The New Zealand team still leads the America's Cup Finals 8-3 and can win the Cup when racing resumes at 1:15 p.m. today. A second race, if necessary, will begin at 2:15 p.m.
For the first time in the 162-year history of the America’s Cup, the racing, staged entirely within the confines of San Francisco Bay, takes place close to shore, and that means you can catch some of the action without being on the water.
Even if you're not a huge sailing buff, there's a ton of action and entertainment at the America's Cup Park at Piers 27/29:
- The Louis Vuitton Cup Store, to celebrate the 30th anniversary of the partnership with the Louis Vuitton Cup and America’s Cup.
- The PUMA YARD, housing the official America’s Cup and ORACLE TEAM USA stores. The ground-level store is open daily and upstairs is the PUMA YARD bar.
- Some of the finest superyachts in the world will berth at the America’s Cup Park. A fleet of 13 yachts ranging in size from 85 feet to 300 feet will be berthed off the eastern seawall, with the first arriving in July and more coming over the course of the summer. Many of them are entered in the America’s Cup Superyacht Regatta. Racing is scheduled September 9, 11, and 13, on the off days of the America’s Cup Finals.
- The Flying on Water exhibition is an interactive and educational experience covering topics such as the history of the America’s Cup, the technology behind yacht design, and a virtual cinema where you can experience what it’s like to race aboard a flying, foiling AC72.
- The Kids’ Zone will appeal to families with children, and features a grinding challenge, photo opportunities and face painting, among other activities.
- Merchandise shops, including the 34th America’s Cup Park Store, offer fans their favorite team and event clothing, and visitors can enjoy a wide variety of food and beverage options, including the Napa Valley Wine Lounge, the Nespresso Café, and a beer garden.
Oracle survived the day by easily beating the Kiwi team in the afternoon's second race. Team USA supporters waved flags, cheered, and chanted "USA" as the 72-foot catamaran crossed the finish line near Pier 27/29 where hundreds watched at America's Cup Park.
Richmond resident Don Ross ran across the pier carrying an American flag on a long pole. "We're back in this to win it," he said. Janet Mason, of Pleasant Hill, had wrapped a New Zealand flag around her shoulders to support her boyfriend's native country and was dismayed by the lost opportunity to claim the Cup.

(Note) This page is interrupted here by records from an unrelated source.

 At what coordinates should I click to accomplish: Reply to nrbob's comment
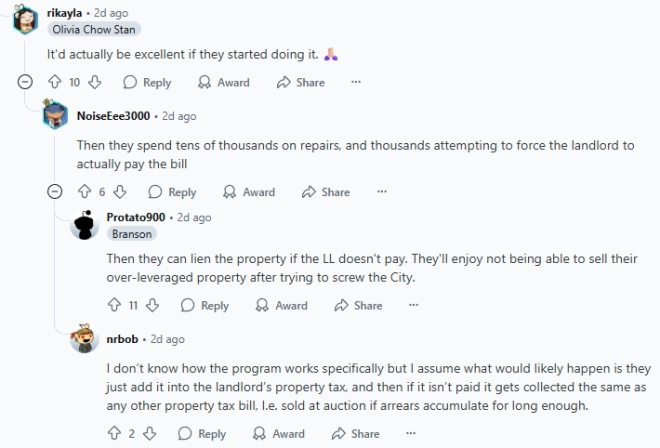202,434

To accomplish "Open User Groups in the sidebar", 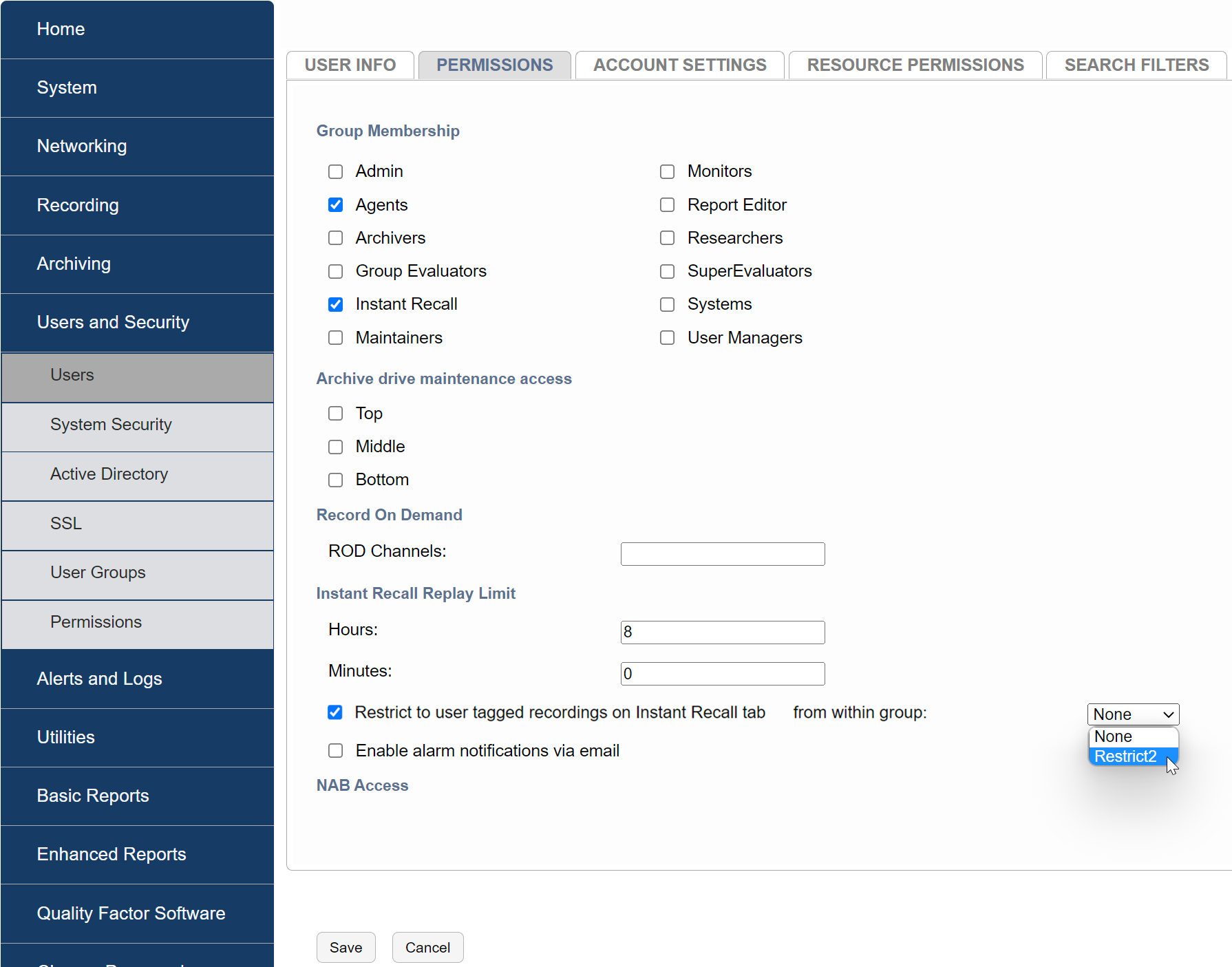I will (x=98, y=573).

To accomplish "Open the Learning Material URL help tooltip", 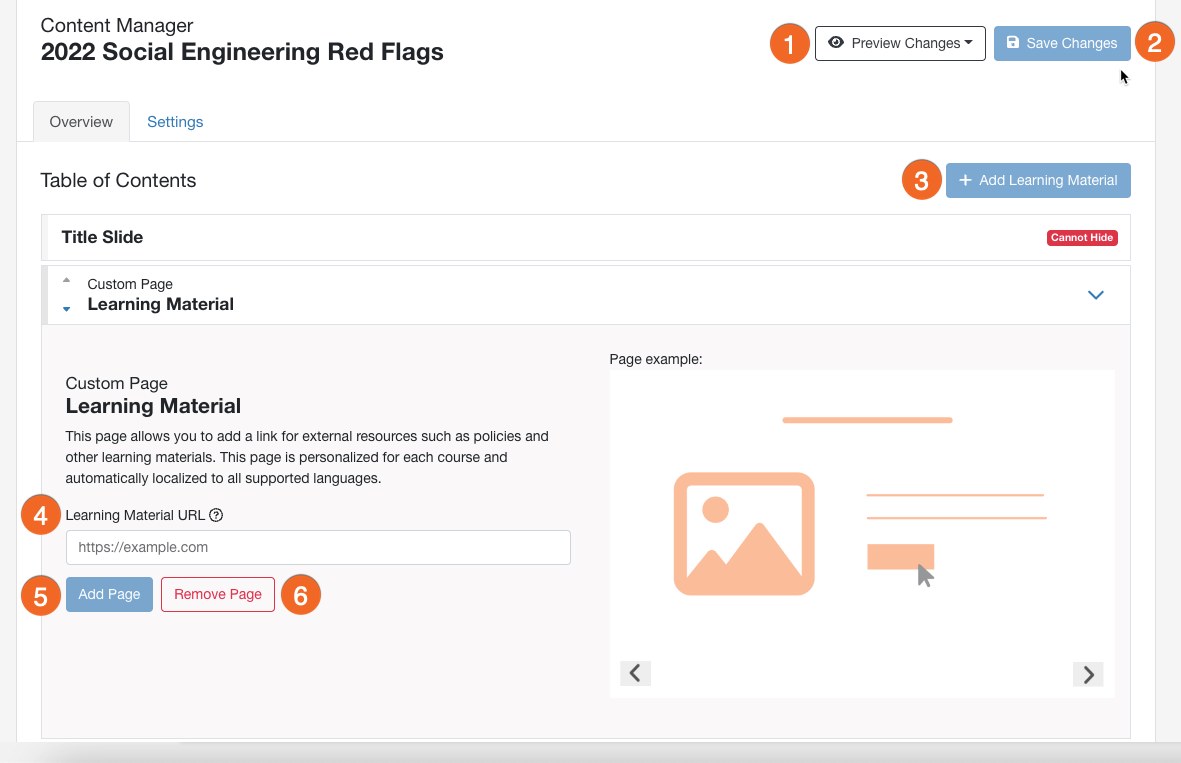I will (216, 515).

"It's disappointing for them," she said. "Although it's part of the thrill." She was optimistic about the Kiwis' chances Saturday. "They've done a great job," she said. "They seem to be handling the competition in a sportsmanlike way."
The first team to nine points in the finals wins the America's Cup.
Tony and Maria Giannotti arrived in San Francisco Tuesday from Wellington, New Zealand, on a whim. They decided on Monday it was worth the trip halfway across the world to see their home team in action and booked a plane ticket.
Tony Giannotti said everyone back at home has been watching the races and now his friends and family are envious of the couple that is now seeing it live.
San Francisco resident Barry Jones said watching the races has "been a great party." He said he was "delighted by all the people coming into the city," and noted the friendliness of New Zealand visitors.